#### [INSTRUCTIONS FOR THE TASK]
Reply with only a number, the count of lines in the listing that include the word "Locate".

#### [DATA FOR REVIEW]
■ ■ ■

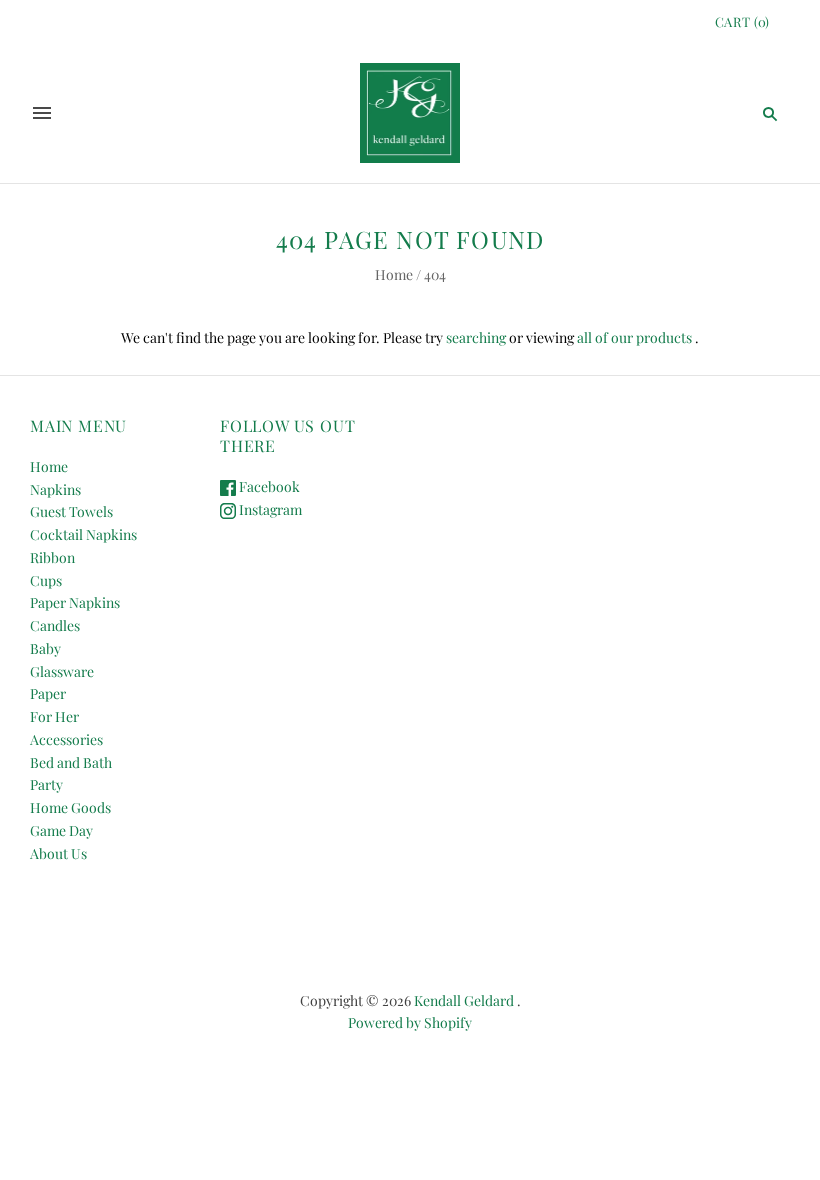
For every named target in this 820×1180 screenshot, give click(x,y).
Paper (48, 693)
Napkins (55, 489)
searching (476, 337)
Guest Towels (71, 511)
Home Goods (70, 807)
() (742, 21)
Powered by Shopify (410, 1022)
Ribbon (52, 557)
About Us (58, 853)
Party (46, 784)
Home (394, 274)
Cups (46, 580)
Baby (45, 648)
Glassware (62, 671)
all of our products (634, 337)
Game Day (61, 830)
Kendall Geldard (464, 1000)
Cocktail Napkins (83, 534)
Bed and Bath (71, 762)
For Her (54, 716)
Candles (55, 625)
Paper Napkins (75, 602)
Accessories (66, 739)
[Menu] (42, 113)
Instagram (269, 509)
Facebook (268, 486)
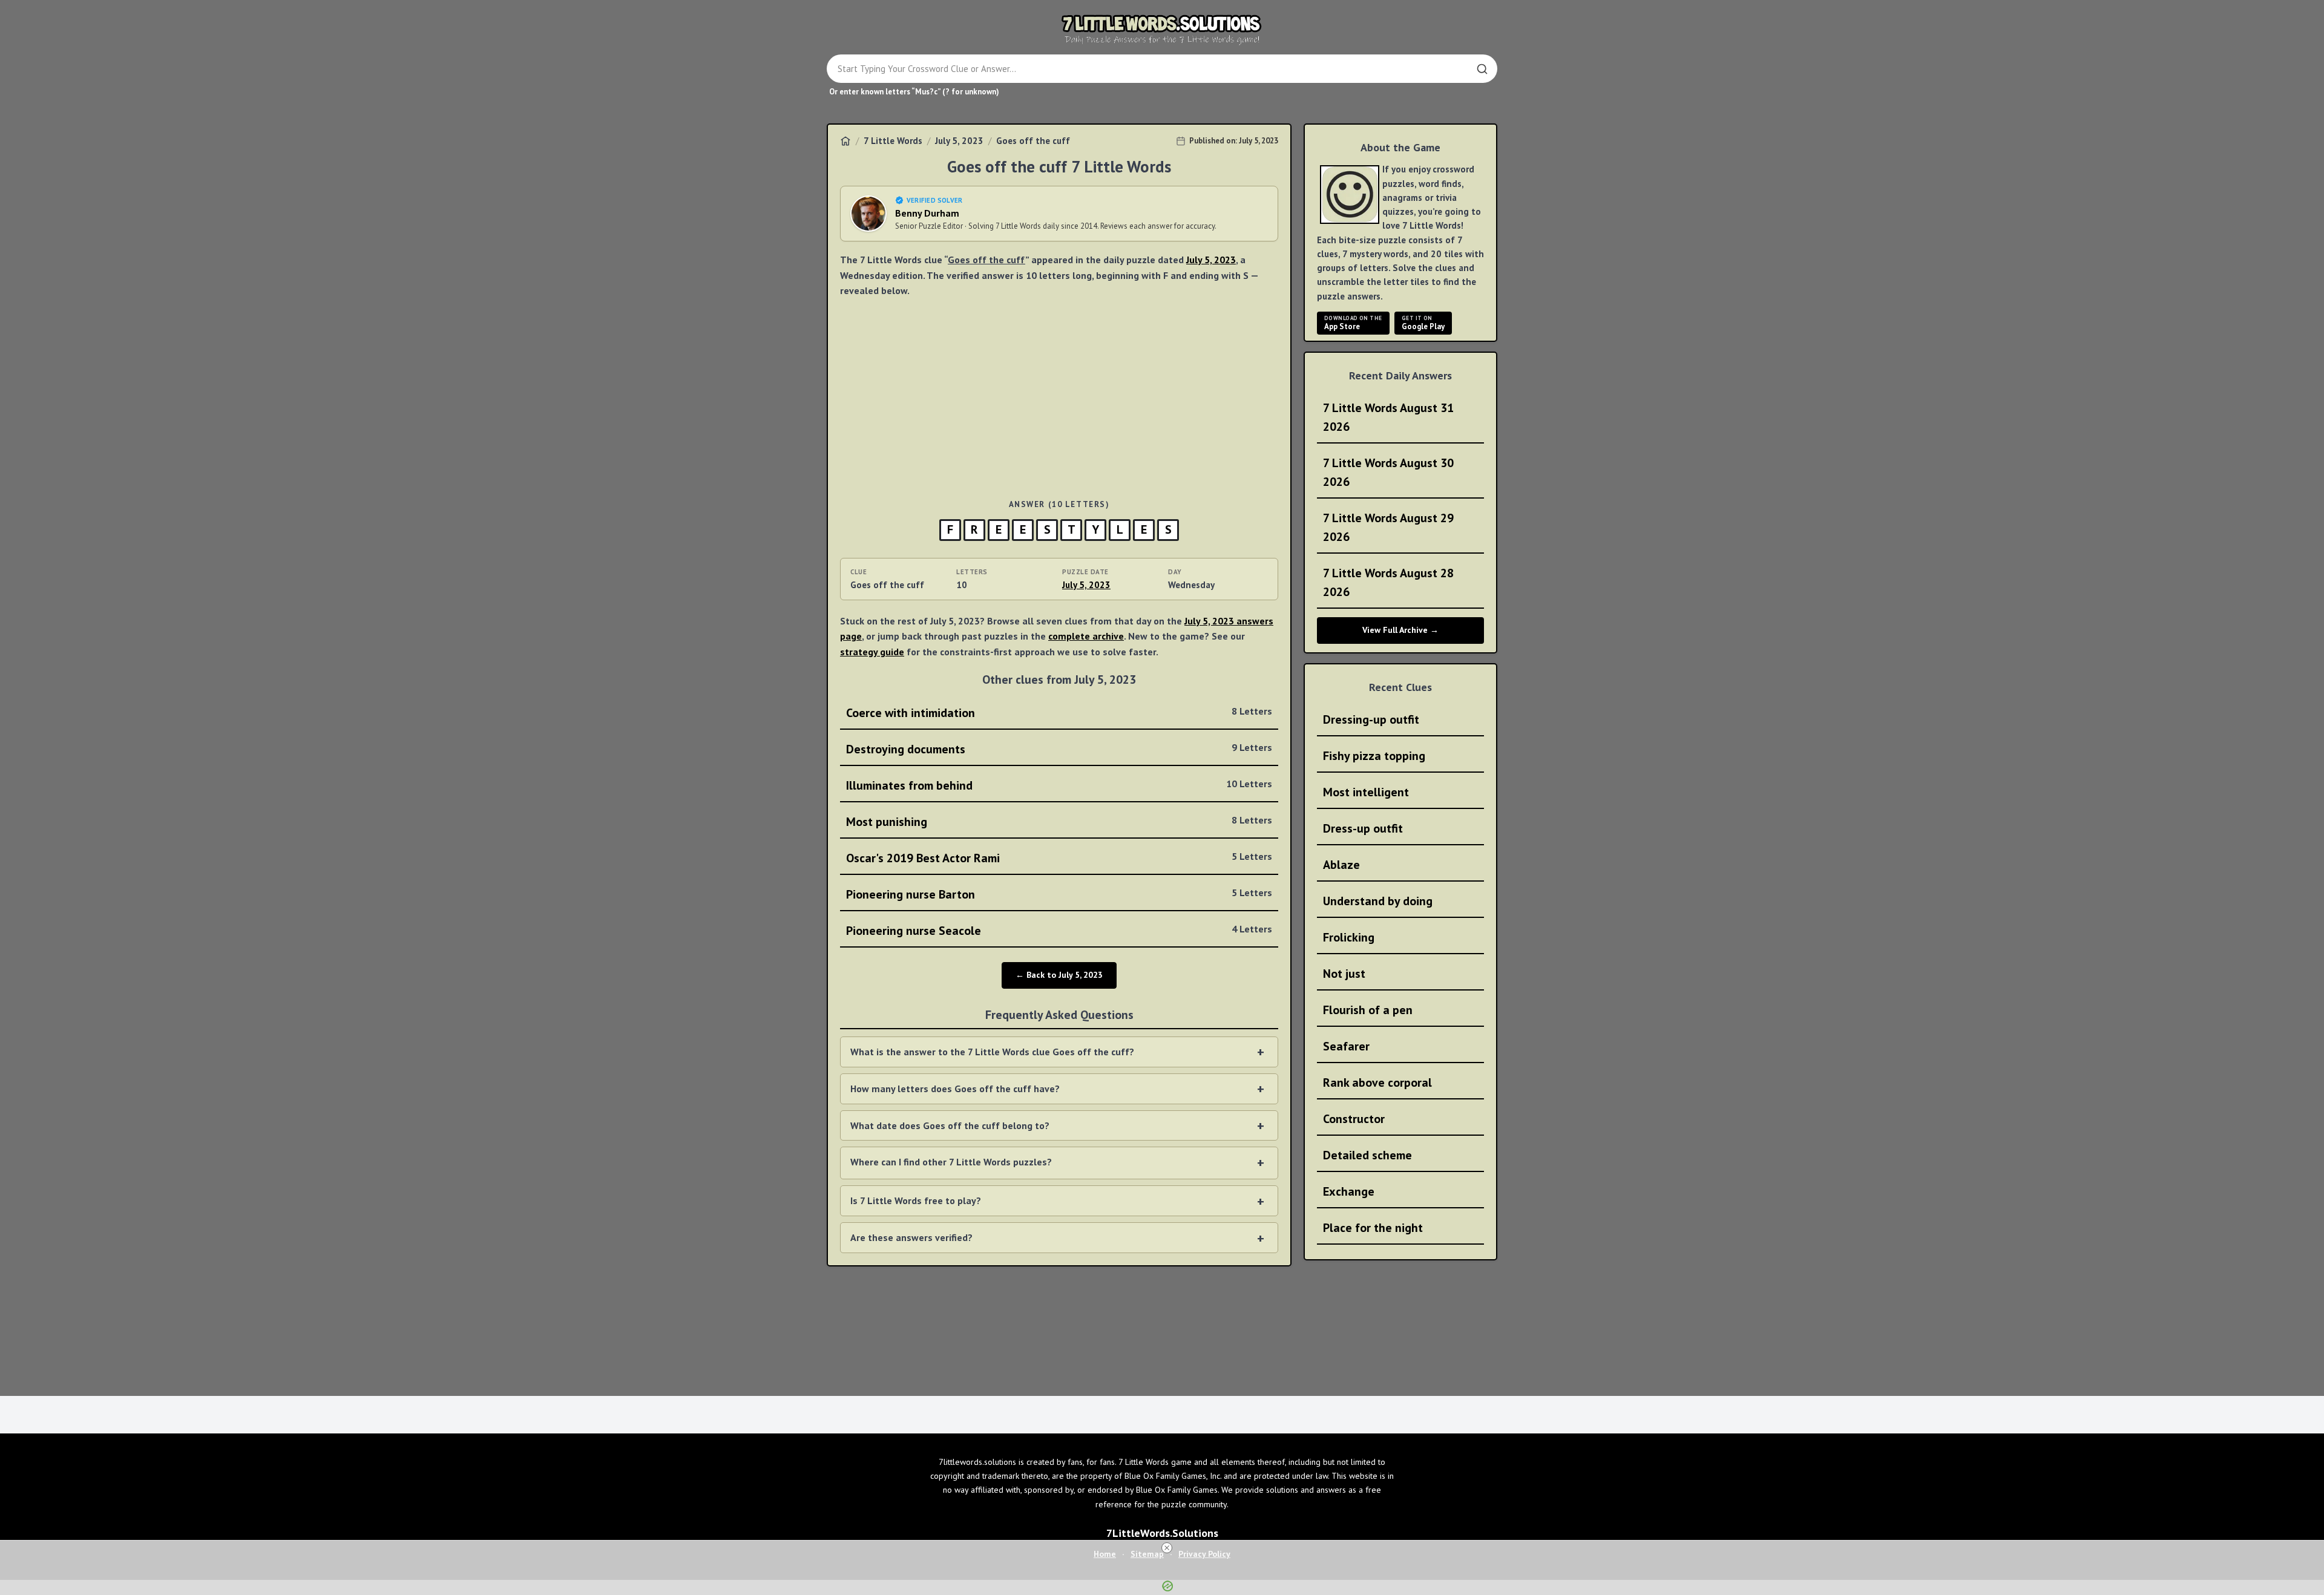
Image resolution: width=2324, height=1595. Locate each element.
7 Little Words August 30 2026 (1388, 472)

■ ■ ■

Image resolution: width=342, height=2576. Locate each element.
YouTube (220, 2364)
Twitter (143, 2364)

■ ■ ■

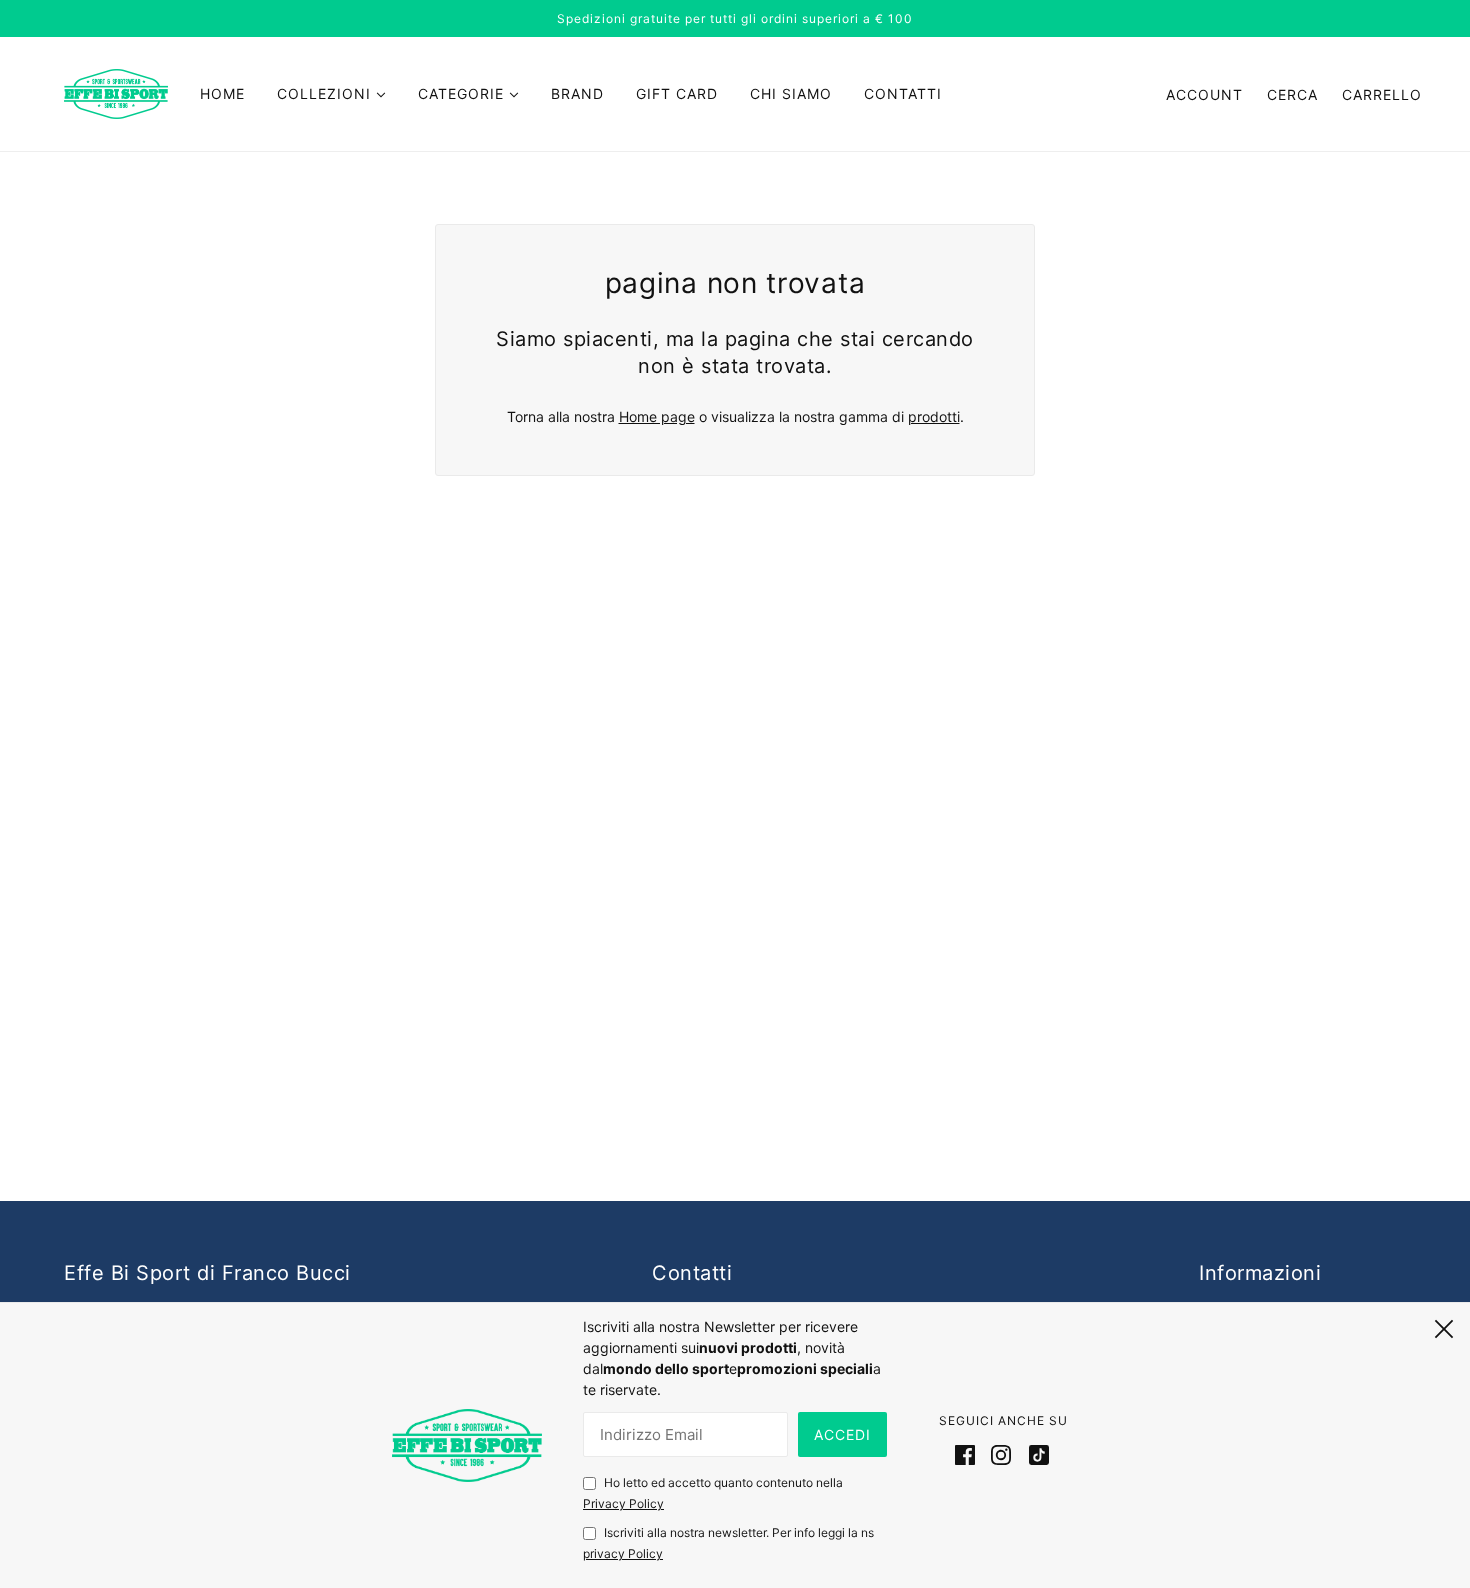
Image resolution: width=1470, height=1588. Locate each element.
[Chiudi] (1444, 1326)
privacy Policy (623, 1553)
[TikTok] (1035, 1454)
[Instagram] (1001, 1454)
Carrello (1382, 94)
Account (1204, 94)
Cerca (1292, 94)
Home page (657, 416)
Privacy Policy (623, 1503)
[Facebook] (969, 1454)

■ ■ ■

#### [COMPLETED TASK]
3